The column overheads are normally distributed directly into the pickle 
liquor 22 in the tubs 10, 11, 12 and 13, whereby the vapors are absorbed 
into the solution therein. This may be accomplished for instance by 
sparging the vapors from distribution manifold tubes or other devices such 
as porous nozzles or plates directly into the pickling liquor 22. Or an 
aspiration jet could be used to distribute the overheads wherein a pump 
(not shown) circulated pickle liquor from tub 10 through an aspirator jet 
(not shown) to which the overheads are fed whereby the overheads are 
absorbed and heat the recirculated pickle liquor which is then returned to 
the tub 10. In the illustrated embodiment the overheads return to the tubs 
10, 11, 12 and 13 through sparging nozzle 70. Normally the vapors are 
returned to the tub 10, however, as shown above they may be directed to 
the other tubs 11, 12 and 13, if it is desirous to increase the acid 
concentration therein. 
Even though the vapor pressure in the overhead is usually somewhat less 
than the steam supplying heat to the reboiler 37 through line 40, the 
heating values as measured by enthalpy are quite similar.

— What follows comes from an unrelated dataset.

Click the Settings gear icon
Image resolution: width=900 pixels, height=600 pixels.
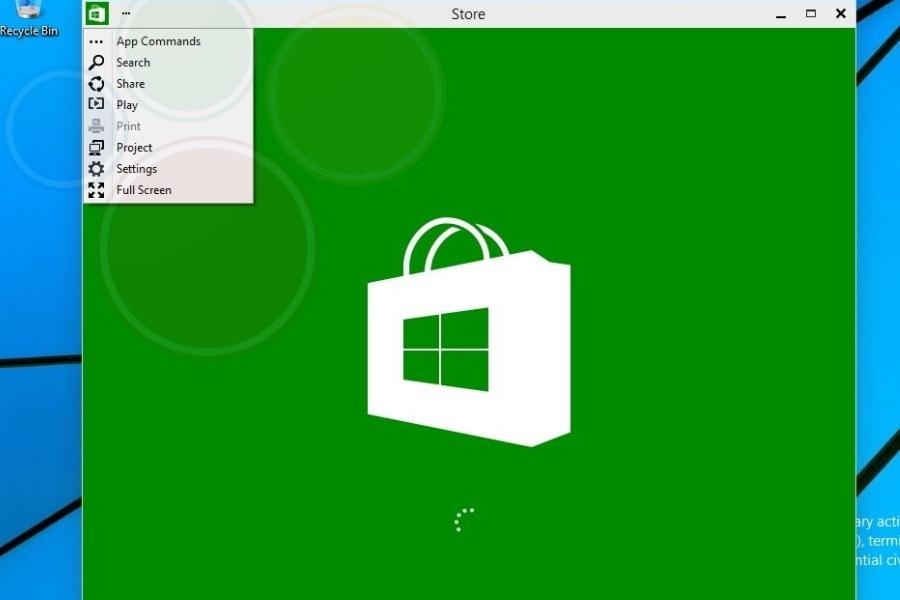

Thus, in the 
present process little heating effect is lost by injecting the heat from 
the steam at the reboiler tank 37, rather than, directly inputing same 
into the tubs 10, 11, 12 and 13; yet steam has indirectly served two 
useful purposes by acting as a driving force in separating the unused acid 
from the spent pickle liquor and concentrating the spent pickle liquor by 
vaporizing water threfrom. This has been accomplished with very little 
additional input of energy over what would normally be used in the metal 
pickling process with consequent little additional energy expense. A major 
savings in expense is realized because of the concentration of the spent 
pickle liquor due to evaporation of water therefrom, resulting in reduced 
storage expense and substantially reduced transportation and disposal 
expense or if the liquor is salable, as is liquor containing iron 
chlorides, the quality and value of the liquor is greatly increased by 
concentration thereof. Because the concentrated acid is substantially 
reduced in unused acid concentrations relative to the untreated spent 
pickle liquor (any reduction is beneficial), the cost of neutralizing the 
spent pickle liquor before disposal is also similarly reduced. 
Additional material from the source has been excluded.